(Listed records)

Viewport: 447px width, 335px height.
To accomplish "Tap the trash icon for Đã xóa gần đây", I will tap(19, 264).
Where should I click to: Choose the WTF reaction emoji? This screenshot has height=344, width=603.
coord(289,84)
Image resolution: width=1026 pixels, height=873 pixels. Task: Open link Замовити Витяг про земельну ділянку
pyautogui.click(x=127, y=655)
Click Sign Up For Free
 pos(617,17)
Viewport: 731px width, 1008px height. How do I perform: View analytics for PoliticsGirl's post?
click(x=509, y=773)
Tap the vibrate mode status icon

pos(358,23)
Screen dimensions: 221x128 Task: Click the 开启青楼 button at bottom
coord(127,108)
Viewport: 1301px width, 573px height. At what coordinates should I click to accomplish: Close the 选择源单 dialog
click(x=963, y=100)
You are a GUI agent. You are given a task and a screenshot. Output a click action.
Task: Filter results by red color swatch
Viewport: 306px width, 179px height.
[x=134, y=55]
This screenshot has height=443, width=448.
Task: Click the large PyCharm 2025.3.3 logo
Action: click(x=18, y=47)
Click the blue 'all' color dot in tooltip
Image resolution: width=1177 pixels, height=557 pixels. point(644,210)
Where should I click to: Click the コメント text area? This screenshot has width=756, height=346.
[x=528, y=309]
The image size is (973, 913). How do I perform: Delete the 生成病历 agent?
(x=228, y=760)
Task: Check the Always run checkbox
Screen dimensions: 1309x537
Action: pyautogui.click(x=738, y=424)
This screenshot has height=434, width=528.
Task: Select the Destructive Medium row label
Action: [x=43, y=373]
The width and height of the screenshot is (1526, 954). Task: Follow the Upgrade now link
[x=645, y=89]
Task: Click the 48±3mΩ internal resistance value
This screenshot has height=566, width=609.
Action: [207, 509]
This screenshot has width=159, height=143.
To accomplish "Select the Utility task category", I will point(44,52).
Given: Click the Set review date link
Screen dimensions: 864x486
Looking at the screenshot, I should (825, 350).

(What to work on)
An exact reproduction of all the entries above is required.

(The completed task)
Viewport: 447px width, 335px height.
To accomplish "Tap the trash icon for Đã xóa gần đây", I will tap(19, 264).
Where should I click to: Choose the WTF reaction emoji? This screenshot has height=344, width=603.
coord(289,84)
Image resolution: width=1026 pixels, height=873 pixels. Task: Open link Замовити Витяг про земельну ділянку
pyautogui.click(x=127, y=655)
Click Sign Up For Free
 pos(617,17)
Viewport: 731px width, 1008px height. How do I perform: View analytics for PoliticsGirl's post?
click(x=509, y=773)
Tap the vibrate mode status icon

pos(358,23)
Screen dimensions: 221x128 Task: Click the 开启青楼 button at bottom
coord(127,108)
Viewport: 1301px width, 573px height. At what coordinates should I click to accomplish: Close the 选择源单 dialog
click(x=963, y=100)
You are a GUI agent. You are given a task and a screenshot. Output a click action.
Task: Filter results by red color swatch
Viewport: 306px width, 179px height.
[x=134, y=55]
This screenshot has height=443, width=448.
Task: Click the large PyCharm 2025.3.3 logo
Action: click(x=18, y=47)
Click the blue 'all' color dot in tooltip
Image resolution: width=1177 pixels, height=557 pixels. point(644,210)
Where should I click to: Click the コメント text area? This screenshot has width=756, height=346.
[x=528, y=309]
The image size is (973, 913). How do I perform: Delete the 生成病历 agent?
(x=228, y=760)
Task: Check the Always run checkbox
Screen dimensions: 1309x537
Action: pyautogui.click(x=738, y=424)
This screenshot has height=434, width=528.
Task: Select the Destructive Medium row label
Action: [x=43, y=373]
The width and height of the screenshot is (1526, 954). Task: Follow the Upgrade now link
[x=645, y=89]
Task: Click the 48±3mΩ internal resistance value
This screenshot has height=566, width=609.
Action: [207, 509]
This screenshot has width=159, height=143.
To accomplish "Select the Utility task category", I will point(44,52).
Given: Click the Set review date link
Screen dimensions: 864x486
Looking at the screenshot, I should (825, 350).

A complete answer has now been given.